Hai superato tutte le fasi di selezione, il team ti apprezza — e arriva il momento che molti temono: «Quali sono le sue aspettative economiche?» La maggior parte delle persone non è preparata a questa domanda. Alcuni si sottovalutano per «assicurarsi il posto». Altri buttano lì una cifra alta a caso. Entrambi ci perdono. Ecco come evitarlo.
1. Non sganciare per primo una cifra
Chi nomina per primo una cifra fissa la cornice della trattativa — e di solito perde. Se ti chiedono direttamente, gira la domanda: «Mi piacerebbe prima capire il quadro completo — quale fascia è prevista per questo ruolo?» Non è una fuga, è un approccio professionale.
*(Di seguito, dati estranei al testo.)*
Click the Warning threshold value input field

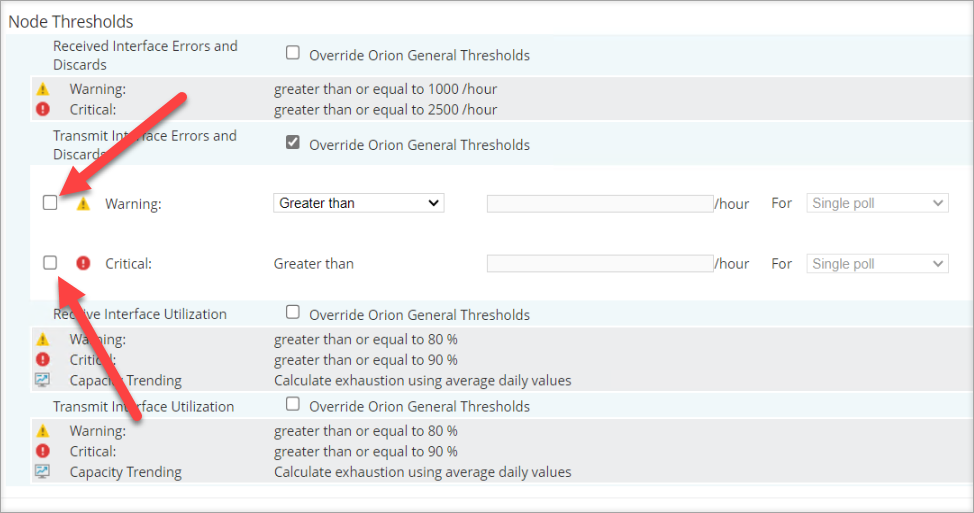pos(600,204)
Ottieni un punto di riferimento e puoi costruire i tuoi argomenti da lì.
2. Studia il mercato in anticipo
Prima di qualsiasi conversazione sui soldi, devi sapere quanto si paga per un ruolo simile nella tua zona. Usa i portali di annunci, i calcolatori di stipendio, parla con contatti del settore. La tua posizione è forte quando si basa sui dati, non sulle sensazioni. Una fascia è più convincente di una cifra precisa.
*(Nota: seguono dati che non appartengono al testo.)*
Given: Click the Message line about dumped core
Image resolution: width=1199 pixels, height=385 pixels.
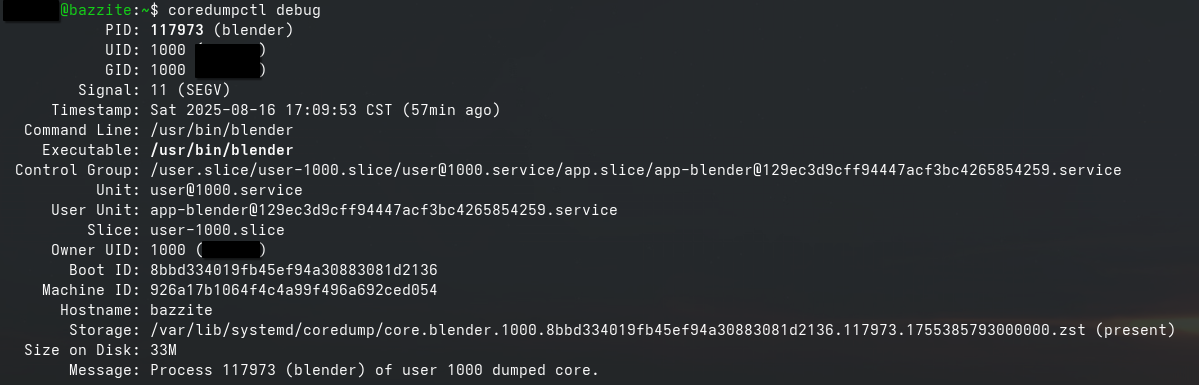Looking at the screenshot, I should click(375, 370).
3. Vendi il risultato, non il tuo tempo
Il datore di lavoro paga per il valore, non per le ore di presenza. Prima di parlare di cifre, ricorda quali problemi sei in grado di risolvere. «Ho ridotto i costi del reparto del 15%», «Ho introdotto un processo che fa risparmiare al team 10 ore a settimana» — risultati concreti rendono giustificato il tuo prezzo.
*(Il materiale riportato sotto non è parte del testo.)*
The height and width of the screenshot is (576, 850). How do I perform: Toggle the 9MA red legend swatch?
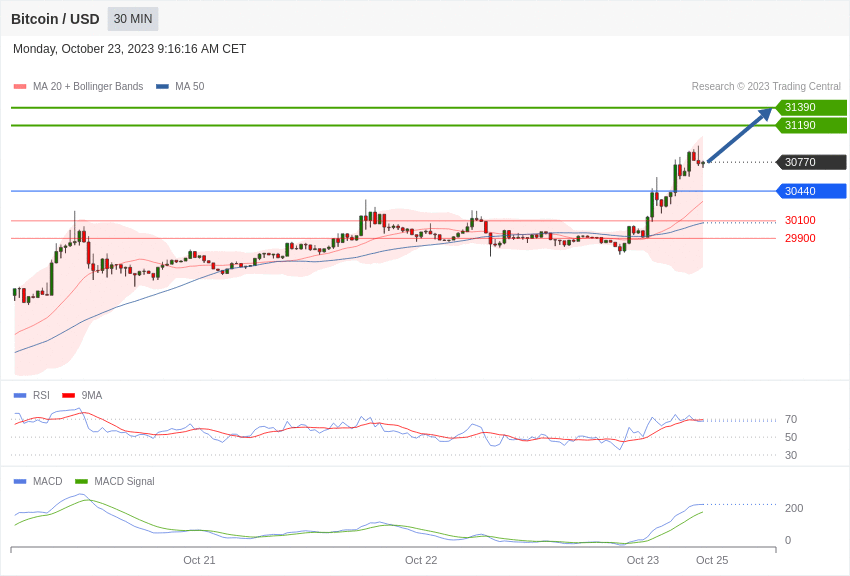(69, 396)

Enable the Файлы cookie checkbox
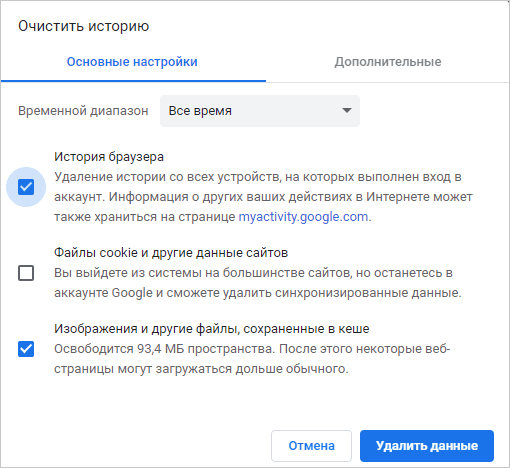pos(26,273)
4. Negozia l'intero pacchetto, non solo lo stipendio base
Lo stipendio è solo una parte dell'offerta. Bonus, orari flessibili, smart working, formazione, ferie aggiuntive — tutto questo ha un valore reale. A volte un'azienda non può alzare la base, ma può facilmente aggiungere altri benefit. Guarda il quadro completo e non incagliarti su una sola cifra.
5. Non temere la pausa
Quando ti dicono una cifra — non rispondere subito. Una pausa di pochi secondi crea pressione e mostra che stai valutando l'offerta con attenzione, invece di afferrare la prima cosa che capita. La frase «Ho bisogno di un po' di tempo per pensarci» è del tutto normale e professionale. La fretta in trattativa gioca sempre contro di te.
Cosa evitare
- Non scusarti per le tue aspettative. «Mi dispiace, ma avrei sperato in…» è una posizione debole. Non stai chiedendo un favore, stai discutendo le condizioni di una collaborazione.
- Non bluffare con offerte che non hai. Il bluff è facile da smascherare e distrugge la fiducia all'istante.
- Non accettare sotto pressione. «Ci serve la sua risposta oggi» è quasi sempre una tattica di pressione. Hai pieno diritto di prenderti del tempo.
La trattativa salariale non è un conflitto. È una parte normale del processo di selezione, in cui entrambe le parti cercano un equilibrio equo. Preparazione, calma e argomenti concreti — è tutto ciò che serve per ottenere quello che vali.